REQUEST A ▸ In the incentive plan passage, what is the maximum number of shares of Common Stock available for awards under the Incentive Plan?
REQUEST B ▸ Please restate the paragraph of the incentive plan passage beginning "In general, any employee of or consultant" as a short bulleted list that keeps its main facts.
REQUEST C ▸ Resume the incentive plan passage right after its last sentence, carrying on in the same style.

PASSAGE SHOWN ▸
★ ★ ★ ★

In addition, in connection with the Reorganization, the holders of options to
purchase shares of HMG common stock were issued in substitution thereof an
equivalent number of Options (the "Substitute Options") under the Incentive
Plan.
 
    Subject to adjustment as required or permitted by the Incentive Plan, the
maximum number of shares of Common Stock available for awards under the
Incentive Plan (including Options) is 2,400,000 shares, of which no more than
half may be newly-issued shares.
 
    In general, any employee of or consultant to the Company or an affiliate of
the Company, including any officer or officer-director of the Company, but not
including any non-employee director (unless such person also serves as a
consultant to the Company), may be selected by the Compensation Committee to
receive any type of award under the Incentive Plan; provided, however, that
Other Stock-Based Awards may not be granted to directors or executive officers.
 
    Options granted under the Incentive Plan may be either "Incentive Stock
Options" as that term is defined in Section 422 of the Internal Revenue Code of
1986, or options which do not qualify as Incentive Stock Options ("Non-Qualified
Stock Options"). Incentive Stock Options may be granted only to employees of the
Company. An Incentive Stock Option must expire within ten years from the date it
is granted (five years in the case of such options granted to a holder of more
than 10% of the outstanding Common Stock). Incentive Stock Options are first
exercisable not earlier than one year from the date of grant. The exercise price
of an Incentive Stock Option must be at least equal to the fair market value of
the Common Stock on the date such Incentive Stock Option is granted (or 110% of
the fair market value of the Common Stock in the case of such options granted to
a holder of more than 10% of the outstanding Common Stock). To the extent that
the aggregate fair market value of the Common Stock with respect to which
Incentive Stock Options are exercisable for the first time by an optionee during
any calendar year exceeds $100,000, such options will be treated as
Non-Qualified Stock Options. In addition, Options may include a so-called
"reload" feature under which, at the time of exercise of the Option, if the
holder continues to be eligible to be granted awards under the Incentive Plan
and if the exercise price is paid at least in part in shares of Common Stock
owned by the holder for at least six months, the holder automatically would
receive another Option.

★ ★ ★ ★

MATERIAL PROVIDED ▸
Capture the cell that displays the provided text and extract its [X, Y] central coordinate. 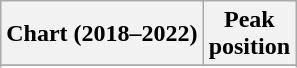
Chart (2018–2022) [102, 34]
Peakposition [249, 34]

★ ★ ★ ★

RESPONSE A ▸ 2,400,000 shares, of which no more than half may be newly-issued shares.

RESPONSE B ▸
- The Compensation Committee may select any employee of or consultant to the Company or an affiliate to receive any type of award under the Incentive Plan.
- This includes officers and officer-directors of the Company.
- Non-employee directors are excluded unless they also serve as consultants to the Company.
- Other Stock-Based Awards may not be granted to directors or executive officers.

RESPONSE C ▸
 
    The Incentive Plan also permits the grant of Restricted Stock, Restricted
Stock Units, Stock Appreciation Rights, Performance Awards, Dividend
Equivalents, and/or Other Stock-Based Awards to eligible individuals. Any such
award may be granted in tandem with any other such award or with any Option,
whether at the time of grant of the first award or subsequently. In addition,
subject to the terms of a given award, the Compensation Committee may permit
settlement of any award (other than an award of Restricted Stock or, without the
holder's consent, a Substituted Option) in cash, in shares of Common Stock, by
grant of another award, or in such other form of consideration as it deems
appropriate. The Compensation Committee also may permit settlement in
installments, or defer settlement of, any award (other than Restricted Stock or,
without the holder's consent, a Substituted Option) as it deems appropriate,
subject to the terms of the award, and, regardless of the terms of an award
(other than a Substituted Option), is entitled at any time to cancel the award
upon payment to the holder of its value (as determined by the Compensation
Committee) in cash or another award.
 
    Subject to the limitations and requirements of the Incentive Plan and
applicable law and the terms and conditions of any Option or other award, the
Compensation Committee has the authority, among other things, to determine the
expiration date, any vesting schedule, and the per share exercise price for any
Option, the method and form of payment for any exercised Option (which may
include payment in cash, by delivery of shares of Common Stock already held by
the grantee valued at their fair market value or any combination thereof), the
grant price for any SAR, the restricted period for any award of Restricted Stock
or Restricted Stock Units, the performance criteria and performance period for
any Performance
 
                                       15
<PAGE>
Award, and the effect of termination of employment and/or consulting
relationships upon any outstanding award.
 
EMPLOYMENT AGREEMENTS
 
    The Company has employment agreements with Messrs. Fishman and Olesen with
terms expiring December 31, 1997, and with Mr. Kavanagh with a term expiring
December 31, 1996. Payment and performance of all obligations under each
employment agreement are unconditionally guaranteed by the Company.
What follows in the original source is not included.